If one of my readers doubts the assertion that the better classes have ceased to attend our theatres, except on rare occasions, let him inquire about, among the men and women whose opinions he values and respects, how many of last winter's plays they considered intellectual treats, or what piece tempted them to leave their cosy dinner-tables a second time. It is surprising to find the number who will answer in reply to a question about the merits of a play en vogue, "I have not seen it. In fact I rarely go to a theatre unless I am in London or on the Continent!"

Little by little we have taken to turning in a vicious and ever-narrowing circle. The poorer the plays, the less clever people will make the effort necessary to see them, and the less such elite attend, the poorer the plays will become.

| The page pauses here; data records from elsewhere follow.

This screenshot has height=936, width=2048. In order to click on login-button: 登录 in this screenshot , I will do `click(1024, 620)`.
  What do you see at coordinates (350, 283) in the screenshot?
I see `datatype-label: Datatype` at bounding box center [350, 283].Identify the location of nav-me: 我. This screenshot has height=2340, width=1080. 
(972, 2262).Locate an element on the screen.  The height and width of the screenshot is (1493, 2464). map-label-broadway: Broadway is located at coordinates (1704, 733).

That this state of affairs is going to last, however, I do not believe. The darkest hour is ever the last before the dawn. As it would he difficult for the performances in most of our theatres to fall any lower in the scale of frivolity or inanity, we may hope for a reaction that will be deep and far-reaching. At present we are like people dying of starvation because they do not know how to combine the flour and water and yeast before them into wholesome bread. The materials for a brilliant and distinctly national stage undoubtedly exist in this country. We have men and women who would soon develop into great actors if they received any encouragement to devote themselves to a higher class of work, and certainly our great city does not possess fewer appreciative people than it did twenty years ago.

The great dinner-giving mania will eat itself out; and managers, feeling once more that they can count on discriminating audiences, will no longer dare to give garbled versions of French farces or feeble dramas as compiled from English novels, but, turning to our own poets and writers, will ask them to contribute towards the formation of an American stage literature.